This is the first comprehensive analysis evaluating several well-characterized OSE and apo(a) in a wide range of human coronary, carotid, and SVG atherosclerotic lesions. The study demonstrates a differential expression of apoB-100, OSE, and apo(a) in the progression of atherosclerosis from early lesions to plaque rupture. Plaques that develop during early atherosclerosis are enriched in apoB-100, apo(a), and all the OSE measured in this study. However, as lesions progress, apo(a), OxPL, and IK17 epitopes become progressively enriched. Specifically, apo(a) epitopes were present in most lesions, whereas OxPL and IK17 epitopes were mainly associated with foamy macrophages of the fibrous cap and the necrotic core. IK17 epitopes were most specifically associated with necrotic cores and plaque rupture.
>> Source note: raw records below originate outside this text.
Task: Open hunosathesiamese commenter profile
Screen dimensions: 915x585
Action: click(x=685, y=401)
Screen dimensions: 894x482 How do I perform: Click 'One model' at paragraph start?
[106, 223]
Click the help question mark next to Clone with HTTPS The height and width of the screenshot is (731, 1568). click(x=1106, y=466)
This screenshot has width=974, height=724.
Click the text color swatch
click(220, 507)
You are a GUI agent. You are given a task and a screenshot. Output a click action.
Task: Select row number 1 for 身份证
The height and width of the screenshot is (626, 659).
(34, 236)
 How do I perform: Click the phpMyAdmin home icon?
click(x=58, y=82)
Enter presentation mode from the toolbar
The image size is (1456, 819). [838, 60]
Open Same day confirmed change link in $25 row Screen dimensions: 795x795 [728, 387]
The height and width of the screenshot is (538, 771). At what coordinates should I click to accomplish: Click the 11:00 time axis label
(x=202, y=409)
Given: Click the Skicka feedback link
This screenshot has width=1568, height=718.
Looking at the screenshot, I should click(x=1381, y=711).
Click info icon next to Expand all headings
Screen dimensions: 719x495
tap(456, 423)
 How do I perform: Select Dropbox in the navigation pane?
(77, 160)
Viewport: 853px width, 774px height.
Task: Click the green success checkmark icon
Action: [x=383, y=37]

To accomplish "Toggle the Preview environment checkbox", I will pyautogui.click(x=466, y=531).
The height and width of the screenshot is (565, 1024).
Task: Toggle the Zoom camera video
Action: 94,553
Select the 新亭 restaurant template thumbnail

Additionally, a similar distribution was noted in TCFA of freshly procured carotid endarterectomy specimens. Finally, LC-MS/MS documented the presence of OxPL in material trapped by distal protection devices, documenting their presence in vivo in clinically symptomatic plaques. These observations provide a framework for understanding the relationship between OSE and Lp(a) and the progression and destabilization of human coronary and carotid atherosclerosis.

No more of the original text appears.